Strange mouse problem or so I thought

The place to discuss Linux and Unix Operating Systems
Forum rules
Behave
Post Reply
User avatar
Grogan
Your Host
Posts: 2049
Joined: Sat Aug 21, 2021 10:04 am
Location: Ontario, Canada

Strange mouse problem or so I thought

Post by Grogan »

The past few nights in IceWM, usually noticed while working the web browser, my mouse has been freezing up for a few seconds. Par for the course, this mouse has always thrown latency errors on the root console in recent months (something like "MSI mouse: input lags 26ms behind. Your system is too slow"). I think the mouse does have some problems, it's a 5'ish year old cheap, corded MSI gaming mouse. I quite like it but it's wearing out. It's one of those optical mice that doesn't use a visible light. I can't remember if it's a laser mouse or not, doesn't matter. Anyway, after these mouse freezes I was seeing messages like "4000ms" corresponding to the delays.

Last night it was critical, lucky to be able to get the mouse to move at all except for brief periods when it happened. It's actually not, or not only, the mouse:

Code: Select all

[16135.954439] amdgpu 0000:03:00.0: [drm] *ERROR* Error queueing DMUB command: status=2
[16136.134955] amdgpu 0000:03:00.0: [drm] *ERROR* Error queueing DMUB command: status=2
[16141.611637] amdgpu 0000:03:00.0: [drm] *ERROR* Error queueing DMUB command: status=2
[16144.425953] amdgpu 0000:03:00.0: [drm] *ERROR* Error queueing DMUB command: status=2
I'm not completely sure what "DMUB" is yet, but it's got to do with the amdgpu "display manager" driver component that communicates with the DC ("display core") component. Simplistically, the DM translates "drm" to "dc" requests.

It IS something initialized by firmware, though

Code: Select all

[    0.565036] [drm] Loading DMUB firmware via PSP: version=0x07002A00
[    0.980848] [drm] DMUB hardware initialized: version=0x07002A00
Two things have changed in Arch. libdrm and libinput (X11).

One thing that has changed here is an even faster display, with no vsync in IceWM. This has not yet happened in XFCE where I'm using its compositor. The latency warnings for the mouse on the root console have always still occurred in XFCE though (e.g. 26 ms). Those are ignorable though, and the messages are heavily rate limited.

I yanked my USB mouse and plugged it into one of the front ports to make it easier to get at. Next time it happened I tried yanking and re-plugging the mouse from USB and that didn't fix it, still floods of those drm errors in the kernel ring buffer. Quitting X and restarting it fixes it though. Funny how it was one of those things where it would just coincidentally start working again for a few seconds and it seemed banging, blowing the mouse fixed it but it wasn't that at all.

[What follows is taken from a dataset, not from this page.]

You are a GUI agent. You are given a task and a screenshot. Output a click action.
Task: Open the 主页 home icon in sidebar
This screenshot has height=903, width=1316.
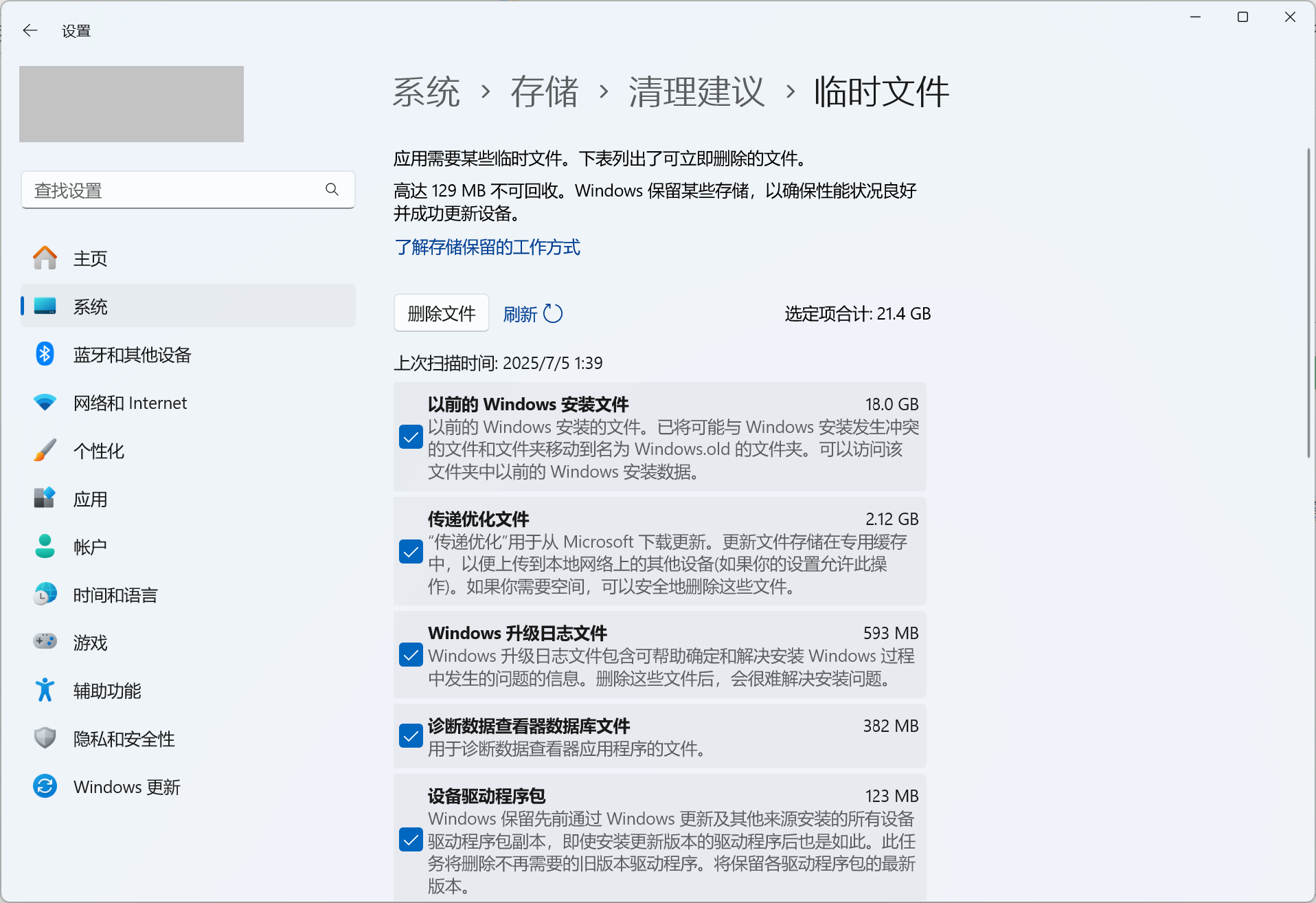(x=45, y=258)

Nothing is frozen, it just seems to be the mouse. I can bring up my window list in icewm and scroll with the keyboard and bring windows up in the foreground etc. It is likely the mouse losing synchronization with X11.

Not sure what, if anything, I'm going to do about it. I'm considering just going and buying a cordless mouse/keyboard combo so it can just be one receiver on the USB bus. I'm not sure that has anything to do with anything, it would just be the path of least resistance since I really need to get a new mouse anyway. I can also grab the latest linux-firmware, newer than what even Arch provides. My graphics card, NAVI32, will still get firmware updates.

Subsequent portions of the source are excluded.